*The problem*. Return each line of the data that contains the word "should", matching case exactly.

*Extracted entries*.
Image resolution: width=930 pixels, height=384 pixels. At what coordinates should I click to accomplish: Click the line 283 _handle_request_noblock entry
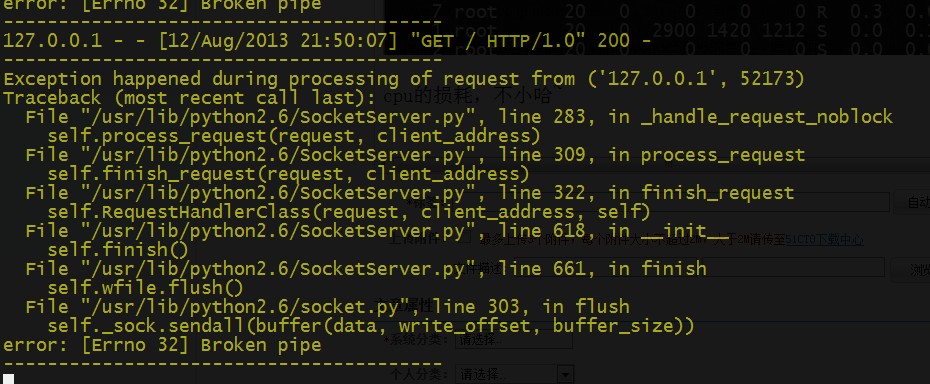459,117
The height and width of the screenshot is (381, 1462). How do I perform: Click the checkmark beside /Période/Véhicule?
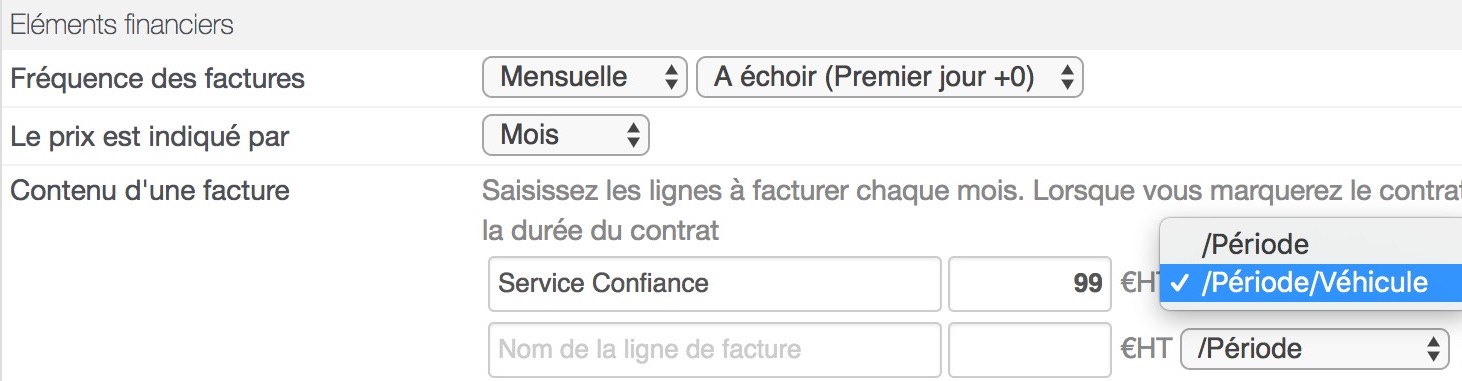tap(1181, 283)
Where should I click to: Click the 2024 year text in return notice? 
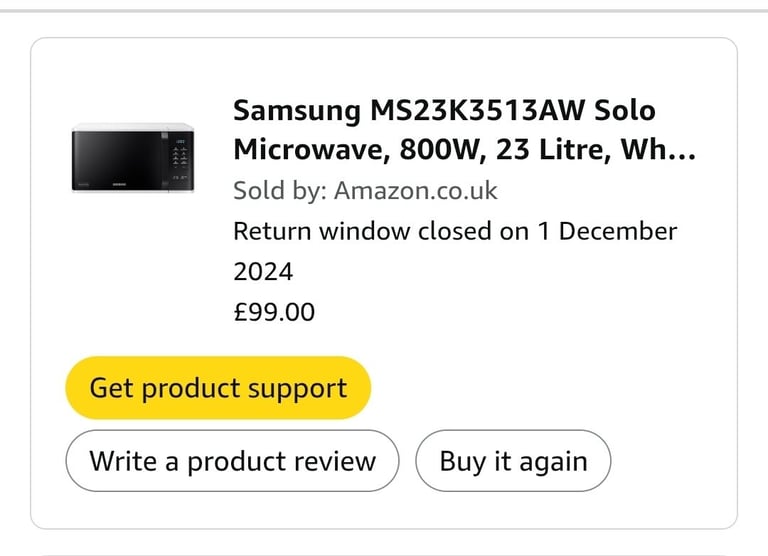pos(263,272)
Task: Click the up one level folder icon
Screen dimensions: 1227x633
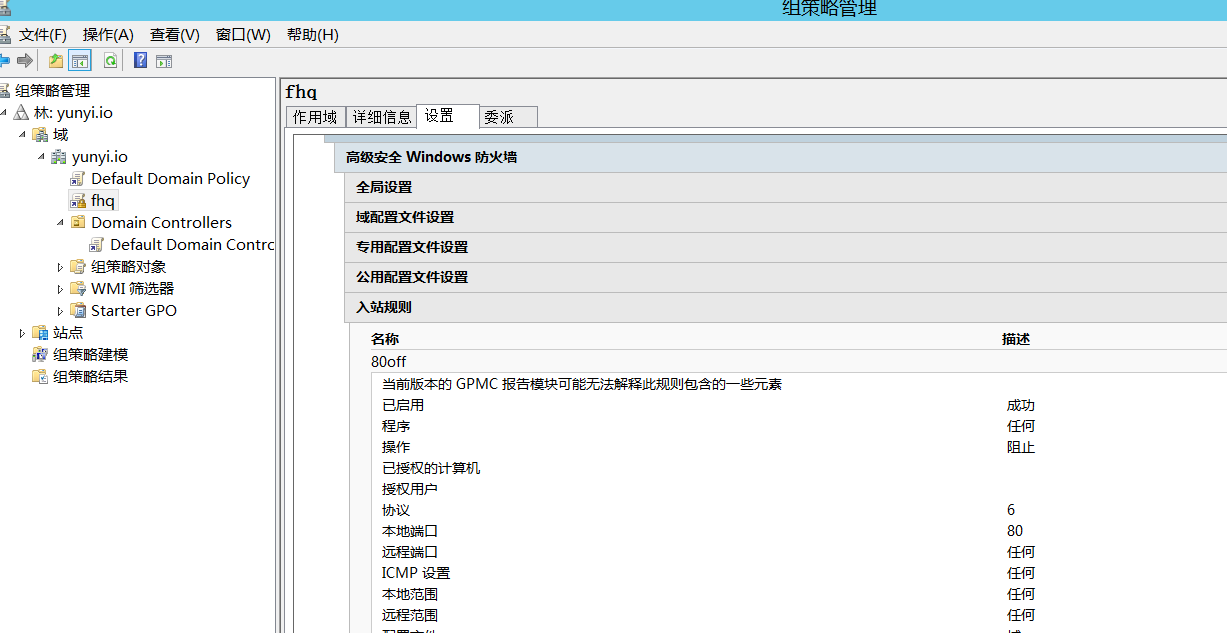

*Answer to this problem*.
Image resolution: width=930 pixels, height=384 pixels. At what coordinates should I click to accomplish: Click the line 283 _handle_request_noblock entry
Where should I click to: Click the 2024 year text in return notice? 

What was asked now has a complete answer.